** Text shown follows **

Tri-State Areas Leaders Take Unified Approach to Economic Development
Published Feb 23, 2009

Economic development is occurring at a good clip in many parts of the region, especially the Tri-Cities.
All for one, one for all – that would be an appropriate motto of the Northeast Tennessee Valley region.
Business and government leaders here represent multiple organizations, numerous cities, 15 counties, even three different states, but when it comes to economic development, they’ve teamed up for a unified approach that benefits everyone involved.
“The whole theory behind a regional organization is that you’re pulling people in,” says Alicia Summers, executive director of the Northeast Tennessee Valley Regional Industrial Development Association, a 19-year-old coalition of power distributors within the Tennessee Valley Authority service area.
“It’s impressive that [the organization has] stayed together this long with the same vision: recruiting industry and putting people to work and getting capital investment into our region,” she says.
NETVRIDA’s advisory council, made up of developers, promotes the area’s assets to target industries, ranging from the automotive, plastics and chemical industries to high-tech data centers. In 2008, developers traveled to Germany for Automechanika Frankfurt – the world’s leading automotive trade show – and networked with site-selection consultants in Atlanta and Dallas.
“Our goal is to establish personal relationships,” Summers says, “so that [consultants] will feel comfortable calling us up and asking us demographic numbers or workforce numbers or if we have a building that may meet their clients’ needs.”
Emphasis on Infrastructure
Similarly, the Duffield, Va.-based LENOWISCO Planning District Commission, which covers the Virginia counties of Lee, Scott and Wise as well as the city of Norton, focuses on the electronics, education and energy sectors in its drive to recruit industry. The region’s attractions are many, and “number one is infrastructure,” says LENOWISCO Executive Director Glen “Skip” Skinner.
For example, a communications network on par with those found in major cities – featuring redundant fiber-optic cable – has attracted several data-center operations. Among them is Holston Medical Group’s $3 million Advanced Technology and Application Center in Duffield, the only certified Tier III electronic medical records storage facility in the United States. (Tier III is the highest designation of reliability as certified by the Uptime Institute.)
“Businesses can’t say they won’t come to Virginia because of a lack of bandwidth,” Skinner says.

** End of Text shown **
** Input data follows **

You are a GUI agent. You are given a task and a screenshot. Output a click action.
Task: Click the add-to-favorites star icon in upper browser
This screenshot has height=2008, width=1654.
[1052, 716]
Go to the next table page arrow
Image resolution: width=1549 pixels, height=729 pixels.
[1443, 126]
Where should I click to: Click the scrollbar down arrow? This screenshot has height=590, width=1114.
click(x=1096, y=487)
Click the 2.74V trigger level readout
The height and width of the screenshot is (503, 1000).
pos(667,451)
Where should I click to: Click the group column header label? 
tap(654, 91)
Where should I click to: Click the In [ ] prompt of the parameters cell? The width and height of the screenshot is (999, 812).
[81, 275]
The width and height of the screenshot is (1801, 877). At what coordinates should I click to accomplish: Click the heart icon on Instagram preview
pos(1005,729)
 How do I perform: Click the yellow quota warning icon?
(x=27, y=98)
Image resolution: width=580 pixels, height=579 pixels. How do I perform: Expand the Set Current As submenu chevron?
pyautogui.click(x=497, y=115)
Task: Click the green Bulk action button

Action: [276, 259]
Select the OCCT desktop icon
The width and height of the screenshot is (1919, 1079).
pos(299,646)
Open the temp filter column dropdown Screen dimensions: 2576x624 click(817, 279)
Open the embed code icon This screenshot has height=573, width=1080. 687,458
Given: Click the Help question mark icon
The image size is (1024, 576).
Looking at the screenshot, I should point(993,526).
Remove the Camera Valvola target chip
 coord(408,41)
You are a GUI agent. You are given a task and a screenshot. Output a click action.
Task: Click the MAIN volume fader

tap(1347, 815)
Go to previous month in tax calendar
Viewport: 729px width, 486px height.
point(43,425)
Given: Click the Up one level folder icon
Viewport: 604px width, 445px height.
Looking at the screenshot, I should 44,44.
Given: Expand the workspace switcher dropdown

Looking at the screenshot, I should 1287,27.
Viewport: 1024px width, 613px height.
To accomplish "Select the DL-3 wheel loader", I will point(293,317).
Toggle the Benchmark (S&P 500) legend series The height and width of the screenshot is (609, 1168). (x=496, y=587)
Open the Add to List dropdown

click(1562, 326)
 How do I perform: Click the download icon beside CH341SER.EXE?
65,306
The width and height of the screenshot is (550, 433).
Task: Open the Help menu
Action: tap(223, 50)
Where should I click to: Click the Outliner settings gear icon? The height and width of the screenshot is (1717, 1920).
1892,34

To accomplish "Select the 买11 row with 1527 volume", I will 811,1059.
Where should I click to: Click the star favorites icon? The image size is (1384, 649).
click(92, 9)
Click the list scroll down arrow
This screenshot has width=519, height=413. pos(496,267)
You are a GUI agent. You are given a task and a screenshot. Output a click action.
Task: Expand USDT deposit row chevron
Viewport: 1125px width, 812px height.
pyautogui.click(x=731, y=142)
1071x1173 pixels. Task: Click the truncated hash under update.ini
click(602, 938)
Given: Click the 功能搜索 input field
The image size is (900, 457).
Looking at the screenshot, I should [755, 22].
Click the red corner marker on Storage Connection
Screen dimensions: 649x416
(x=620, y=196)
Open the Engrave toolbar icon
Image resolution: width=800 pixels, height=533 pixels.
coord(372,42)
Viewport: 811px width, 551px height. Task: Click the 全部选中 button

** End of Input data **

*What the exercise asks*
Reproduce the stretch of the article on Tri-State economic development from "Tri-State Areas Leaders" through "Tennessee Valley region.", swapping "motto" for "slogan". Use only the article to complete the following work.

*Expected answer*
Tri-State Areas Leaders Take Unified Approach to Economic Development
Published Feb 23, 2009

Economic development is occurring at a good clip in many parts of the region, especially the Tri-Cities.
All for one, one for all – that would be an appropriate slogan of the Northeast Tennessee Valley region.